I don't think Mordecai was blind to Esther's predicament when she explained it. I do think he was blind to the humility he owed her as he asked her to risk herself in order to rescue her people from the death sentence that followed his provocation of Haman. He could have said, "I am sorry to place you in this position. It isn't fair, and it is I who bear responsibility for bringing this danger upon our people, but there is no other way." Instead, he seems to have assumed she needed to be threatened into action and warned her that she and he and all their family would be destroyed if she held her peace. Then, at last, he said the only thing that was necessary, "Who knoweth whether thou art come to the kingdom for such a time as this?" (Esther 4:14).
In the context of Esther's story, I think that question could be better phrased like this: Who knows whether all of the trauma you've experienced was for this redemptive purpose?
For Esther, that possibility alone would have been reason enough to risk her life because it meant reclaiming it. It would turn her captivity into a prelude to conquest. It would give glorious meaning to every single tear.
Esther didn't argue or take issue with Mordecai for his myopia or his threat. Instead, she rose to the opportunity. She called on all her allies to fast for her, and then she broke the law to approach the king without a summons. In the end, she not only saved her people but also obtained from the king a measure of respect that had previously been beyond her grasp. She became a queen in reality as well as in name.

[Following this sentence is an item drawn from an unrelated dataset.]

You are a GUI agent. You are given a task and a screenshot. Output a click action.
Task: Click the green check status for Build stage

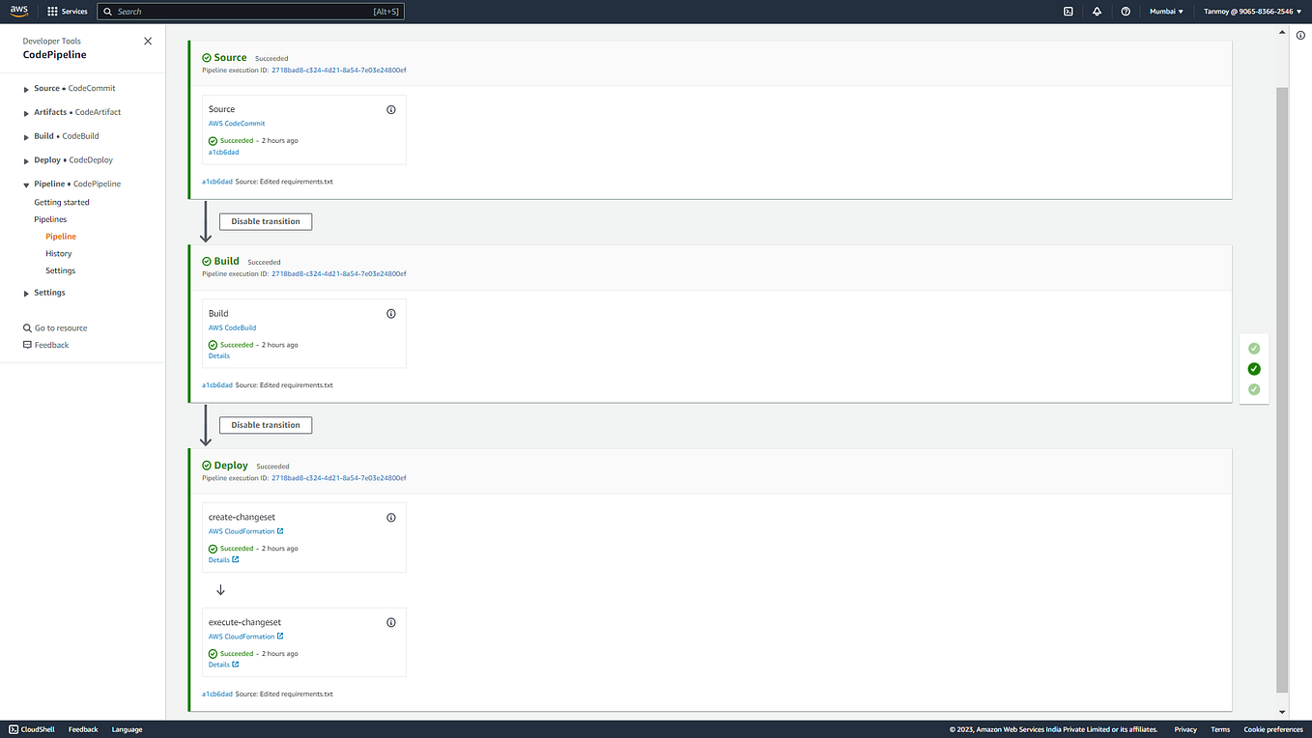tap(1253, 368)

I love the story of Esther because, for women who have been demeaned, discounted, overpowered and used because of our gender, it proves that it doesn't matter if our socialization has been against us, if even our well-intentioned leaders and loved ones have treated us like we were a resource for solving male problems. It doesn't matter, so long as we know that we are beloved daughters of God and we remember to trust in His love and providence. If we can do that, we will be able to stand in the power of our conviction that we matter. And for each of us, the day will come when every tear will be turned into triumph and we will be able to join our Savior in proclaiming "liberty to the captives, and the opening of the prison to them that are bound" (Isaiah 61:1). I am seeing that transformation in my own life and I wouldn't trade away any part of what I've been through for the joy and the purpose that fills me today.